— start of WORKING DATA —

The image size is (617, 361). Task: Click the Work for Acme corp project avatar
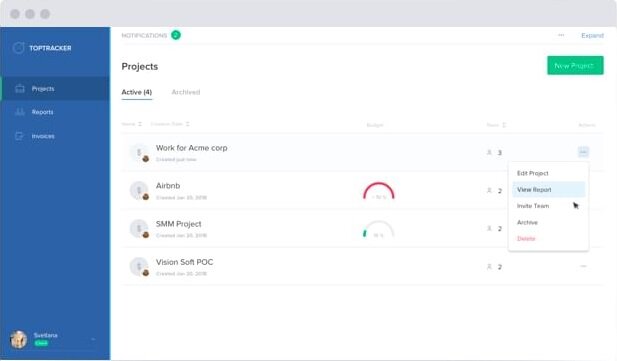(139, 152)
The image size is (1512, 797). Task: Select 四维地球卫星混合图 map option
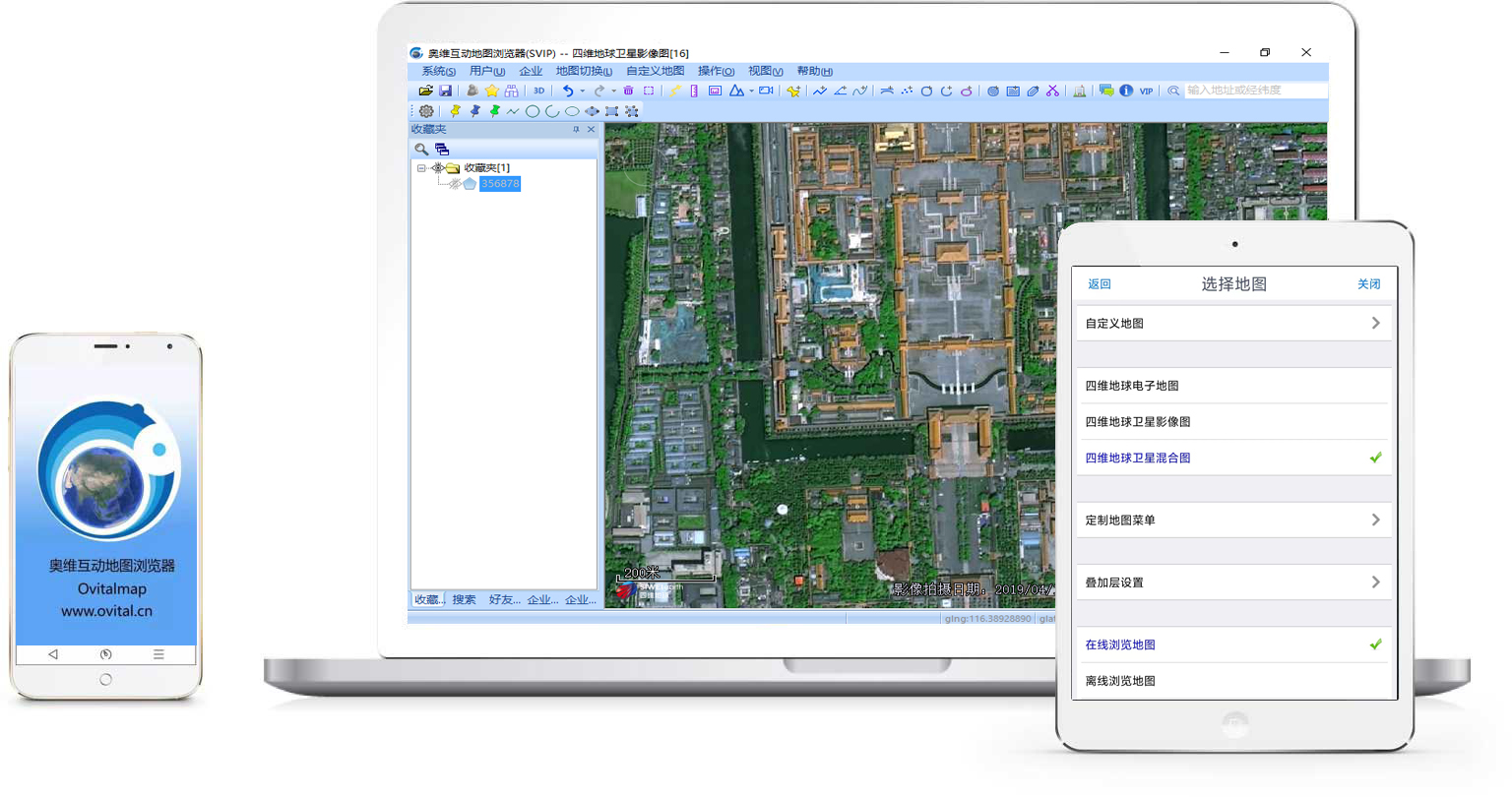click(x=1138, y=458)
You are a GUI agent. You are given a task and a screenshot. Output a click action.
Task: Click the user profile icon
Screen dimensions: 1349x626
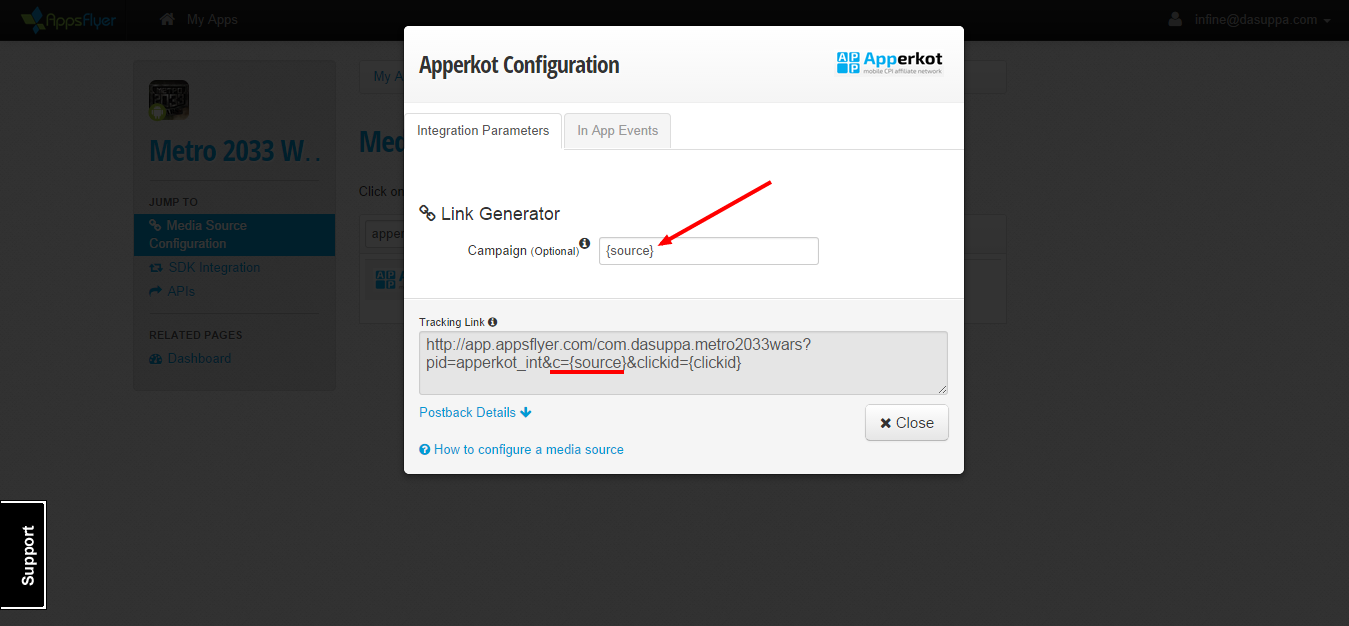pos(1176,19)
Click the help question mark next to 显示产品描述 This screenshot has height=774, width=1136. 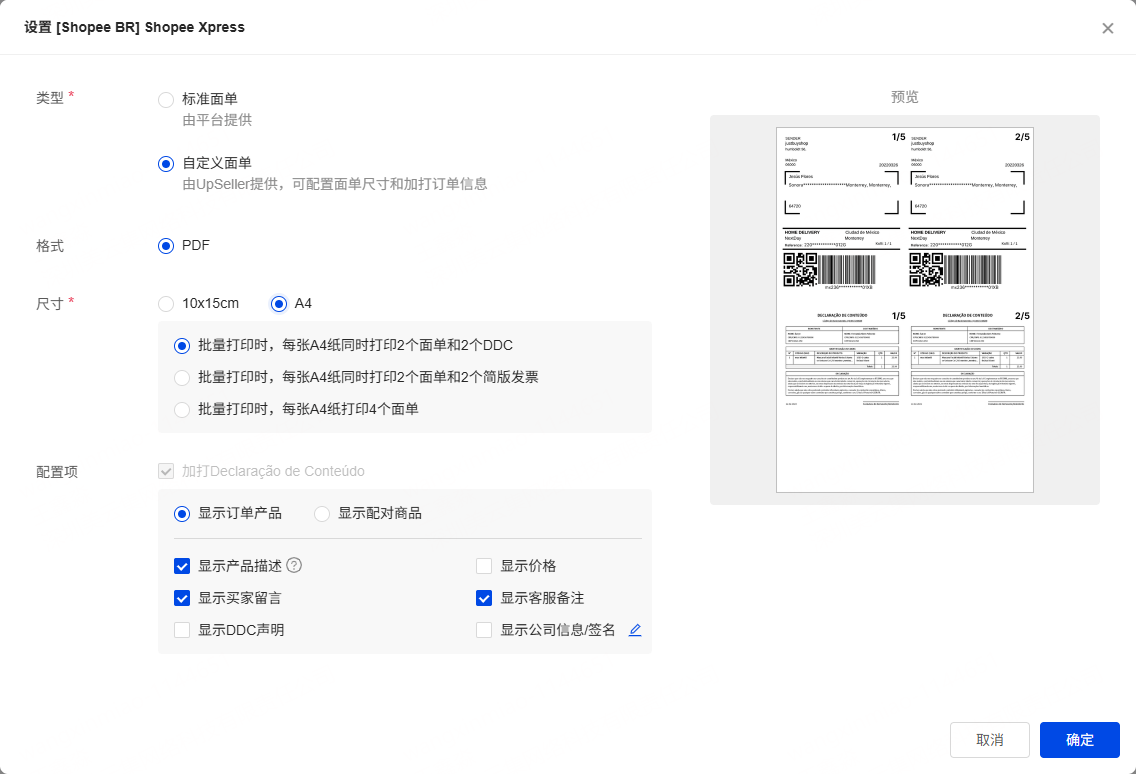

— end of WORKING DATA —

» **PROBLEM STATEMENT**
Reproduce all of the material above word for word, omitting the pictures.

» **WRITTEN RESPONSE**
The image size is (617, 361). Task: Click the Work for Acme corp project avatar
(139, 152)
The image size is (1512, 797). Task: Select 四维地球卫星混合图 map option
click(x=1138, y=458)
You are a GUI agent. You are given a task and a screenshot. Output a click action.
Task: Click the user profile icon
Screen dimensions: 1349x626
pos(1176,19)
Click the help question mark next to 显示产品描述 This screenshot has height=774, width=1136. 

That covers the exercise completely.